AWS Database Blog
Implement Amazon RDS for SQL Server Standard edition cross-Region disaster recovery using access to transaction log backups feature
Today, you can achieve cross-Region disaster recovery (DR) using the Amazon RDS for SQL Server Cross Region Read Replica feature, but it’s only available for workloads running on SQL Server Enterprise edition (EE). You can also use the cross-Region automated backups feature to develop your DR strategy, but recovery time objective (RTO) and recovery point objective (RPO) varies based on your database size.
Customers running their Microsoft SQL Server workloads on Amazon Relational Database Service (Amazon RDS) for SQL Server Standard edition (SE) ask us how they can implement a cross-Region DR, achieve a low RTO and save costs.
In this post, we examine a use case in which you can implement Amazon RDS for SQL Server Standard edition (SE) cross-Region disaster recovery (DR) using access to the transaction log backups feature.
Overview of access to transaction log backups
Amazon RDS for SQL Server takes periodic transaction log backups and introduced access to transaction log backups in an AWS-managed Amazon Simple Storage Service (Amazon S3) bucket. With this feature you can now access these transaction log backup files and copy them to an S3 bucket in your own account.
Solution overview
For our use case, we take a scenario in which our production Amazon RDS for SQL Server instance is configured in high availability mode using multiple Availability Zones, and AWS Key Management Service (AWS KMS) is used for data at rest encryption. Our DR Amazon RDS for SQL Server instance is configured in a single Availability Zone to save costs. Both production and DR instances are using SQL Server Standard edition. We also want to keep the recovery point objective (RPO) as low as possible with a design where production and DR RDS SQL Server instances are loosely coupled using a tracking server model supported by Amazon RDS SQL Server Express, a free edition of SQL Server to keep the costs low. In our solution, we use the following key features:
- Amazon S3 Cross-Region Replication (CRR)
- Amazon S3 Replication Time Control (S3 RTC)
- AWS KMS multi-Region keys
- Amazon RDS for SQL Server Agent job replication
This solution involves the creation and utilization of new AWS resources. Therefore, it will incur costs on your account. Refer to AWS Pricing for more information. We strongly recommend that you set this up in a non-production instance and run the end-to-end validations before you implement this solution in a production environment.
The following diagram illustrates our solution architecture.
To implement the solution, we run the following high-level setup steps:
- Create an S3 bucket and add a bucket policy.
- Create a cross-Region bucket replication rule.
- Create a multi-Region KMS key.
- Create an AWS Identify and Access Management (IAM) policy and role and add permissions.

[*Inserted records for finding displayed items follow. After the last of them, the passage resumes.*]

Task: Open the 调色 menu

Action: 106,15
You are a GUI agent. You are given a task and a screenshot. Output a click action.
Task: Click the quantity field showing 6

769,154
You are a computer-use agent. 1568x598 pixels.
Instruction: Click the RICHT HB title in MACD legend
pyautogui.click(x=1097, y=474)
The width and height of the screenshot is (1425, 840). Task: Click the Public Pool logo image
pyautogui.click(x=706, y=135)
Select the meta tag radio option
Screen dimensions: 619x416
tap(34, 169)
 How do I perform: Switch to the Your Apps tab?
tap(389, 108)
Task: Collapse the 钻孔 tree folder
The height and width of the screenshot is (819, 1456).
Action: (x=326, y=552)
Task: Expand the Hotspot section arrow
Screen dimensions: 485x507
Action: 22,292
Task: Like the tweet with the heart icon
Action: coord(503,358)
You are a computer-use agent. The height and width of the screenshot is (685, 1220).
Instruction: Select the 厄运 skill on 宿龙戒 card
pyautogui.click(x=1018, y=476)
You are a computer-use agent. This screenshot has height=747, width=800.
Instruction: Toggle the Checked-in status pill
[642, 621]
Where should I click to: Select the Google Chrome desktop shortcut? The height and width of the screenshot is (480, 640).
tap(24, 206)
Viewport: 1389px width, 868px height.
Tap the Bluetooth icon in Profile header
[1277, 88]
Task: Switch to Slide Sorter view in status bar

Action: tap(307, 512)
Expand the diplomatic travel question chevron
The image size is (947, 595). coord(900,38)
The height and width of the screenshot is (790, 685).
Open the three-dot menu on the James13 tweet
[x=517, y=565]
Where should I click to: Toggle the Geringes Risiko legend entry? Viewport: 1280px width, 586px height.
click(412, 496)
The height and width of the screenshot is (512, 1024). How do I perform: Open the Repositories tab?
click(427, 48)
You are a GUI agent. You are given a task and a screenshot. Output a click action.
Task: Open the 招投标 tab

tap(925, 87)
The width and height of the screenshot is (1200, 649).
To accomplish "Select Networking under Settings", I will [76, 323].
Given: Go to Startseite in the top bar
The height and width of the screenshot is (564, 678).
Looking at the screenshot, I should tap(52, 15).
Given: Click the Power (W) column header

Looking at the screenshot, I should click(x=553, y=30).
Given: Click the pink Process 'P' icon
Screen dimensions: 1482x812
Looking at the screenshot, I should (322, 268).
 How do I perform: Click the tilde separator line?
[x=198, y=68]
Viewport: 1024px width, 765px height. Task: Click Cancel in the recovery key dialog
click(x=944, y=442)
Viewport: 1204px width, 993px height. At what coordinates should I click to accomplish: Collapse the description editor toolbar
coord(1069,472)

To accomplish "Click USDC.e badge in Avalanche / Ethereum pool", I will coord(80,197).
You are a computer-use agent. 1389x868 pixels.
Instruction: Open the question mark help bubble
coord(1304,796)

- Create an option group and add a native backup and restore option.
- Create Production, DR, and Tracking Amazon RDS for SQL Server instances.
- Enable transaction log backup copy at Production.
- Create sample databases at Production.
- Stage the solution.
- Implement the solution.
Prerequisites
To test this solution, you will need the following prerequisites:
- An AWS account
- An understanding of SQL Server transaction log backups and restores
- The latest version of the AWS Command Line Interface (AWS CLI) installed and configured on a Linux host
- SQL Server Management Studio (SSMS) installed on Amazon Elastic Compute Cloud (Amazon EC2)
- Access to Production, DR and Tracking Amazon RDS for SQL Server instances from the Amazon EC2 server
- Access to GitHub repository
Create an S3 bucket and add a bucket policy
Create an S3 bucket in each Region where you intend to create the Production and DR Amazon RDS for SQL Server instances. For this post, we use the bucket rds-sql-server-crdr-us-west-2-bucket
and Amazon RDS for SQL Server instance rds-sql-server-crdr-us-west-2-instance
in the us-west-2
Region as our Production. We use the bucket rds-sql-server-crdr-us-east-2-bucket
and Amazon RDS for SQL Server instance rds-sql-server-crdr-us-east-2-instance
in the us-east-2
Region as our DR.
As you create the S3 bucket, make sure Object-Ownership
is set to BucketOwnerPreferred
. Use the following AWS CLI command to create your bucket. You can replace the parameters according to your environment.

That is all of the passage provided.